The number of patients' requiring vital interventional procedures has risen sharply in the last decade and will continue to increase with an aging world population. In conjunction with the University at Buffalo, Toshiba has developed an innovative dose tracking system that provides interventionalists with real-time data on the delivery of radiation during interventional procedures in the form of a detailed, easy-to-read color coded human map. The intuitive graphic aid highlights, with changing colors, if and when a targeted area of radiation distribution should be changed to 'spread the skin dose'. This enables doctors to instantaneously monitor and minimize patient radiation exposure and therefore significantly reduce the risk of any radiation based skin injury, such as erythema, epilation, desquamation and even skin necrosis.
Automatic Real-time Dose Tracking System (DTS)

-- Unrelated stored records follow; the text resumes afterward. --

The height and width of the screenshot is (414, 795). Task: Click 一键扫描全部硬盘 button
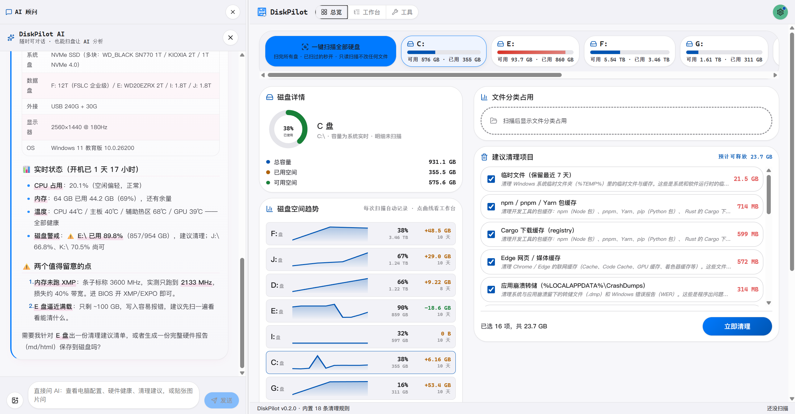click(331, 51)
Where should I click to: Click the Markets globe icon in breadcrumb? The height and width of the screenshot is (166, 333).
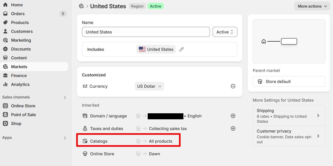tap(81, 6)
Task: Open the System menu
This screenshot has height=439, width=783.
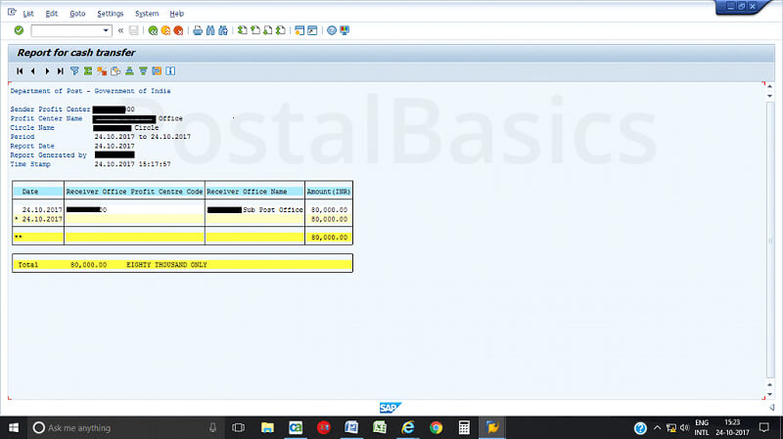Action: tap(147, 14)
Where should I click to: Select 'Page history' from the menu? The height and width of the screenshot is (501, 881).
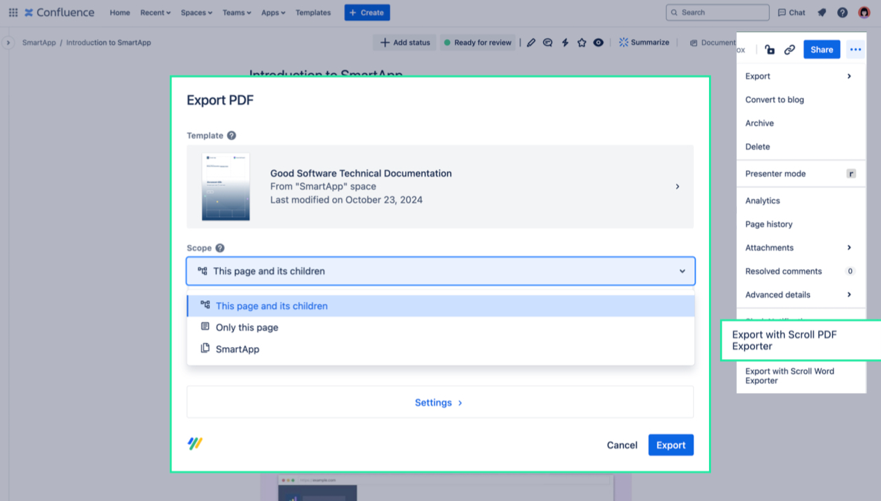coord(769,224)
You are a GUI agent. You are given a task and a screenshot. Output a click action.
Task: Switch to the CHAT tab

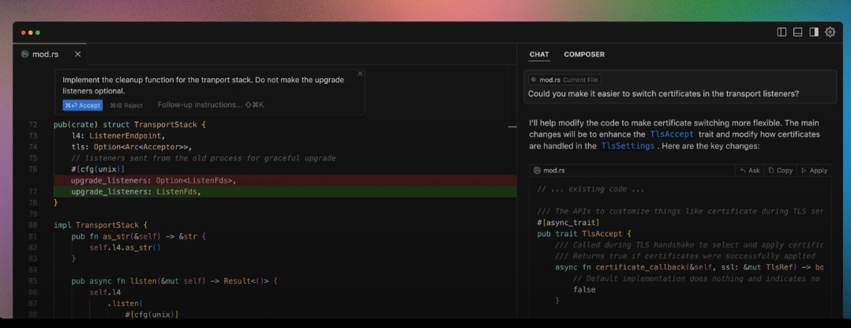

Toshiba has developed a dose tracking system (DTS) that provides a real-time display of the cumulative skin dose distribution as well as dose rate:
- Exposure and imaging-system-geometry parameters are obtained from the digital bus on a Toshiba Infinix-i C-arm unit.
- The fluoroscopic system is simulated and the radiation dose to each point on the patient's skin is calculated.
- The calculated dose is displayed on a 3D patient graphic in real-time.
- The skin dose calculation of the DTS includes:
- Tracking of beam movement for each projection to obtain a spatial distribution
- Inverse Square calculation to each point on the patient's skin using the source-to-skin distance
- Backscatter to the skin from the patient in addition to the primary beam exposure
- Table and patient attenuation of the primary beam as a function of transmission angle
- Real-time Skin dose rather than air kerma values.
Feedback provided by the Dose Tracking System during a fluoroscopic procedure can help the interventionalist to manage the dose given to the patient to avoid serious skin effects and to make an informed decision on the risk versus benefit trade-offs of radiation use.